# AutoGluon: How To Get The Same Performance With Only 5% of Your Features

In this tutorial we illustrate using 38 real-world regression and classification problems that, thanks to the `kxy` package, you can achieve the same AutoGluon performance or better, with only 5% of features.

## Necessary Imports

In [1]:
import os
import json
import logging
logging.basicConfig(level=logging.WARNING)

import pandas as pd
import numpy as np

from sklearn.model_selection import train_test_split
from sklearn.metrics import accuracy_score, r2_score, mean_squared_error, roc_auc_score

from kxy_datasets.regressions import all_regression_datasets
from kxy_datasets.classifications import all_classification_datasets

from kxy.learning import get_autogluon_learner
from kxy.misc.predictors import NaivePredictor
from kxy.learning.leanml_predictor import LeanMLPredictor

## The Basic Function To Load/Train/Save A Compressed Version of Your Model

In [2]:
def train_model(train_features_df, target_column, problem_type, learner_func, \
                feature_selection_method, path):
    '''
    Train a custom model with or without feature compression.
    '''
    cls = LeanMLPredictor if feature_selection_method == 'leanml' else NaivePredictor
    try:
        # First try to load the model from disk
        predictor = cls.load(path, learner_func)
    except:
        try:
            # Train the model from scratch if it is not found from disk
            results = train_features_df.kxy.fit(target_column, learner_func, \
                problem_type=problem_type, feature_selection_method=feature_selection_method, \
                path=path)
        except:
            # Some models do not like NAs
            train_features_df = train_features_df.dropna(axis=0)
            results = train_features_df.kxy.fit(target_column, learner_func, \
                problem_type=problem_type, feature_selection_method=feature_selection_method, \
                path=path)
        predictor = results['predictor']
        
        # Save the trained model to disk
        predictor.save(path)
    
    return predictor

## Some Utility Functions To Run Experiments

In [3]:
os.makedirs('./cache/', exist_ok=True)

# Utility functions
def regression_benchmark(learner_func, model_name):
    '''
    Run all regression experiments for a given model.
    '''
    try:
        with open('./cache/%s_regression_benchmark_perfs.json' % model_name, 'r') as f:
            perfs = json.load(f)
    except:
        perfs = {}

    try:
        with open('./cache/%s_regression_benchmark_n_features.json' % model_name, 'r') as f:
            n_features = json.load(f)
    except:
        n_features = {}
        
    try:
        with open('./cache/regression_n_rows.json', 'r') as f:
            n_rows = json.load(f)
    except:
        n_rows = {}

    for dataset_cls in all_regression_datasets:
        print()
        print('Dataset: %s' % dataset_cls.__name__)
        dataset = dataset_cls()
        target_column = dataset.y_column
        dataset_name = dataset.name
        perfs[dataset_name] = perfs.get(dataset_name, {})
        n_features[dataset_name] = n_features.get(dataset_name, {})
        df = dataset.df
        n_rows[dataset_name] = df.shape[0]

        # Features generation
        features_df = df.kxy.generate_features(entity=None, max_lag=None, entity_name='*', \
            exclude=[target_column])
        train_features_df, test_features_df = train_test_split(features_df, test_size=0.2, \
            random_state=0)
        test_labels_df = test_features_df.loc[:, [target_column]]
        test_features_df = test_features_df.drop(target_column, axis=1)
        
        print('%s %d Features, Target: %s' % (dataset_name, train_features_df.shape[1]-1, target_column))
        
        # LeanML vs.
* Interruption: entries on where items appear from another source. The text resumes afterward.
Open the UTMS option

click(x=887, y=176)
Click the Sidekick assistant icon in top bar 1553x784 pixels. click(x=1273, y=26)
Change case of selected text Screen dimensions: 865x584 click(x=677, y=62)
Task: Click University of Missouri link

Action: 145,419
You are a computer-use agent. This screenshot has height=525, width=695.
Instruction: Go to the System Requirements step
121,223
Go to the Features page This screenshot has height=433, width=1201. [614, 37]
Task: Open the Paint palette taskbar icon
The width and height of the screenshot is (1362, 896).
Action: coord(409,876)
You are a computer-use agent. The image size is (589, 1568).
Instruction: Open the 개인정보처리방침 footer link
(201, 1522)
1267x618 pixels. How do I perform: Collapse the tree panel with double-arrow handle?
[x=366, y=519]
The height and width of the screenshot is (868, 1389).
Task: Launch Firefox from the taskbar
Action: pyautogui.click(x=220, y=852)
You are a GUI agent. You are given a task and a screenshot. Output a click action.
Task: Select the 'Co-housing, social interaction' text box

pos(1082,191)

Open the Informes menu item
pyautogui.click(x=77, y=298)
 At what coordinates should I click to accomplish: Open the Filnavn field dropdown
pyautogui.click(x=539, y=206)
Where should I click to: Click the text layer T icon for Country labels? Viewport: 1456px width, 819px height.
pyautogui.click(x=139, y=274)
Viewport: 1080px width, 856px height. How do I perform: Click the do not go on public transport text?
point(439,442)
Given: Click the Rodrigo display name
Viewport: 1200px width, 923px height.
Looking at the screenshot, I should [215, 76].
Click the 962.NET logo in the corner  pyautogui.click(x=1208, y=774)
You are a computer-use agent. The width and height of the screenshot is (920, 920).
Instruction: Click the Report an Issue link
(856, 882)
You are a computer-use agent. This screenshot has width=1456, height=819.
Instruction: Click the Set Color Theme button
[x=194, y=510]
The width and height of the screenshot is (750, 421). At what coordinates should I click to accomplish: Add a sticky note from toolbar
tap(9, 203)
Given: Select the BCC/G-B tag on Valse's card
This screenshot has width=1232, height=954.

No Feature Seletion
        dataset_performance = perfs[dataset_name].copy()
        dataset_n_features = n_features[dataset_name].copy()
        path = './cache/%s-%s-regression-benchmark.sav' % (model_name, dataset_name)
        
        for feature_selection_method in ['leanml', 'none']:
            # Training
            predictor = train_model(train_features_df, target_column, 'regression', learner_func, \
                feature_selection_method, path)                    
            n_selected_features = len(predictor.selected_variables)

            # Evaluation
            try:
                try:
                    test_predictions_df = predictor.predict(test_features_df)
                except:
                    nan_features = test_features_df.isna().any(axis=1)
                    test_features_df = test_features_df.loc[np.logical_not(nan_features), :]
                    test_predictions_df = predictor.predict(test_features_df)
                    test_labels_df = test_labels_df.loc[np.logical_not(nan_features), :]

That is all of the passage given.